## Reading text
------------------------------------------------------------------------
Ian Wright throws his hat into the ring for future England coach.

It cracked me up anyway. :p

Feel free to throw in some more. :)
 
Barry Fry's tactical advice shouted from the touchline to a full back under pressure:

"Leather the ****!!"

:)
 
"With scholes playing like this, he might get a call up for the England squad again."

Channel5's dire commentator from last nights friendly vs Celtic. He retired 2 years ago you twit :rolleyes:
 
5ingh said:
"With scholes playing like this, he might get a call up for the England squad again."

Channel5's dire commentator from last nights friendly vs Celtic. He retired 2 years ago you twit :rolleyes:

to be fair i did hear a rumour on the radio that Scholes would like to come back now the Swede has left
 
*Claudio Ranieri says something in Italian*

His hopeless translator: "It was a game of two halves"
 
"Strikers have to miss them to score them and he was a bit unfortunate at times."
Everton's assistant manager Alan Irvine on Andy Johnson not scoring during their 3-1 win over Bury.
 
Reporter to Gazza before England v Norway game:

Reporter: "Have you got a message for the people of Norway?"
Gazza: "Yes, **** off Norway"
 
England v Germany game, England's attack was broken up & the ball passed out wide to a midfielder:

Motty - "And here come the Germans again, Kuntz..."
 
Anything by Kevin Keegan

"They're the second best team in the world and there's no higher praise than that."

"If I had a blank piece of paper there'd be five names on it"

"You can't do better than go away from home and get a draw."

"I don't think there's anyone bigger or smaller than Maradona."
------------------------------------------------------------------------
## Source material
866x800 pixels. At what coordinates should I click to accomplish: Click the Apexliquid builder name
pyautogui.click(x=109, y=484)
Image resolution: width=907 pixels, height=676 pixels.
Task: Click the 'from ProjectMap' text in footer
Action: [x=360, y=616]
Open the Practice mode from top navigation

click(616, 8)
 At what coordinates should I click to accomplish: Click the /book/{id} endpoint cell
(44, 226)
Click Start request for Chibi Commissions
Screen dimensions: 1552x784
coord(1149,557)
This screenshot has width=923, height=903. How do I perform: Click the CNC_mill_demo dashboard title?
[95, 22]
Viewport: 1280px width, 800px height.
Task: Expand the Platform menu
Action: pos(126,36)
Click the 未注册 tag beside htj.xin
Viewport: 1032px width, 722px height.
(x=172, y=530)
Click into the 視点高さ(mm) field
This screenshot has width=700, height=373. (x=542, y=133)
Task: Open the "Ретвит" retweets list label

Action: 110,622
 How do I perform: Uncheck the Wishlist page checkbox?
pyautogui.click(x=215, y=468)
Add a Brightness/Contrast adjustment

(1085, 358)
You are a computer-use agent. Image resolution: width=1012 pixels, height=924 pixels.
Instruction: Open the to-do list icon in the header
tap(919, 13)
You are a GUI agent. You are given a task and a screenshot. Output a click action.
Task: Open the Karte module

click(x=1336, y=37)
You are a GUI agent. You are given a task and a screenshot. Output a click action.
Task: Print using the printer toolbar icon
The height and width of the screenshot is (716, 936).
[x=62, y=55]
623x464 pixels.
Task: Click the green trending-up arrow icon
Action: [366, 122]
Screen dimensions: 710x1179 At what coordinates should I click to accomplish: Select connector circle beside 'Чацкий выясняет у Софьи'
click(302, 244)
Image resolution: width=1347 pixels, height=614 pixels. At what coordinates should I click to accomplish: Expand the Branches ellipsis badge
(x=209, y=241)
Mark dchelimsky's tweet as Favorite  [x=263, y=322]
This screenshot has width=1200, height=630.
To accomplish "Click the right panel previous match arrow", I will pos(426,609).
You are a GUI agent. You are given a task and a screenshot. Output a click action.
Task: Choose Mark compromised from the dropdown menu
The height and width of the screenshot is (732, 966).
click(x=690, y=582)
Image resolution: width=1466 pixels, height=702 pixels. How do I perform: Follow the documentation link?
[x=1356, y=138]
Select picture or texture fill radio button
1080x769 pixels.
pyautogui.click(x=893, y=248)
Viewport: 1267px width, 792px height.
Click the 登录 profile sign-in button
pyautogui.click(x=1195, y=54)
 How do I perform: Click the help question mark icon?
------------------------------------------------------------------------
## Tasks for this exercise
[a] From the football quotes thread, list every quotation given under the line about Kevin Keegan.
[b] Copy a passage of the football quotes thread word for word, starting at the words "to be fair i" and ending after the words "win over Bury.".
The entries are unrelated material with no connection to the football quotes thread.

## Task-by-task answers
[a]
"They're the second best team in the world and there's no higher praise than that."
"If I had a blank piece of paper there'd be five names on it"
"You can't do better than go away from home and get a draw."
"I don't think there's anyone bigger or smaller than Maradona."

[b]
to be fair i did hear a rumour on the radio that Scholes would like to come back now the Swede has left
 
*Claudio Ranieri says something in Italian*

His hopeless translator: "It was a game of two halves"
 
"Strikers have to miss them to score them and he was a bit unfortunate at times."
Everton's assistant manager Alan Irvine on Andy Johnson not scoring during their 3-1 win over Bury.